With voters complaining about the weak ringgit that had pushed up the cost of imported goods and educating children overseas, he said: "The Pakatan Harapan government will attempt to improve the national economy. The first thing is to restore the value of the ringgit.

"(We) will consider whether exchange control would be adopted again if necessary, and the management of the national finances will be made more transparent".

Dr Mahathir introduced the ringgit peg to the US dollar in 1998 at height of the Asian financial crisis that battered regional currencies. The peg was scrapped seven years later in 2005.

On the country's dependence on foreign labour, he said Malaysia will sharply reduce the intake of migrant workers, and introduce incentives to industries to employ Malaysians first.

It's unclear where his figure of 7 million foreigners living in Malaysia came from.

In June, the Home Affairs Ministry said there were 1.78 million migrant workers with valid work permits, most of them from Indonesia. There are also labour estimates of one to two million more who are without valid travel and work permits in the country.

Dr Mahathir said foreign direct investment should bring in capital for making high technology products.
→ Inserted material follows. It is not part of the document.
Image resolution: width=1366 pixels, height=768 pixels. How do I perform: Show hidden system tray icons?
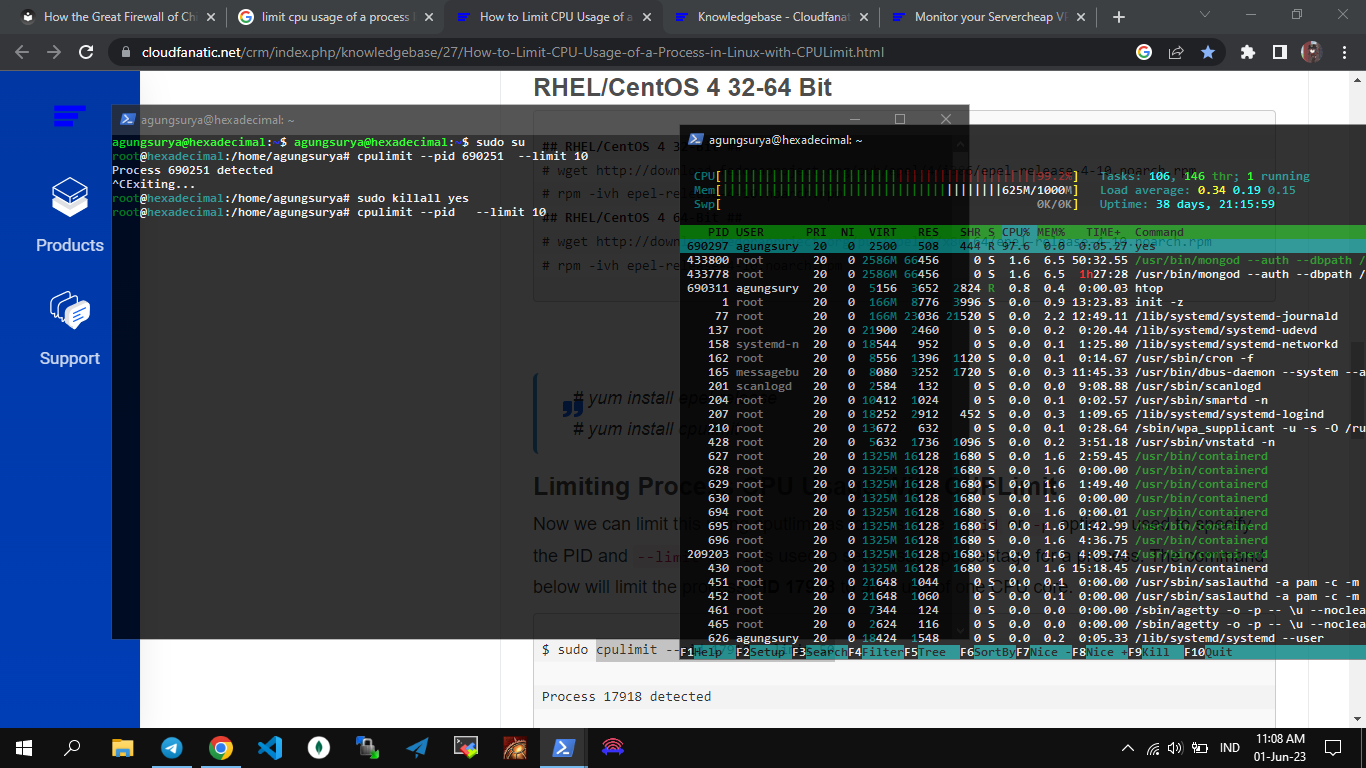pyautogui.click(x=1128, y=748)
"The buying of land to build a city for immigrants is not included as foreign investment," Dr Mahathir said, in an apparent swipe at Forest City in Johor where a China developer is building a huge residential project aimed at foreign buyers.

The opposition pact, Tan Sri Muhyiddin said, would offer a "New Deal" for Sarawak and Sabah states which have been pushing for more autonomy from the federal government.

Mr Muhyiddin said PPBM, at just a-year-old, has 158 divisions nationwide - just 33 shy of Malaysia's ruling party Umno's 191 divisions.

The party's AGM was attended by over 900 delegates. PPBM convened the meeting after its legality was questioned by the Registrar of Societies, with the party told to have its AGM by the year-end to avoid deregistration.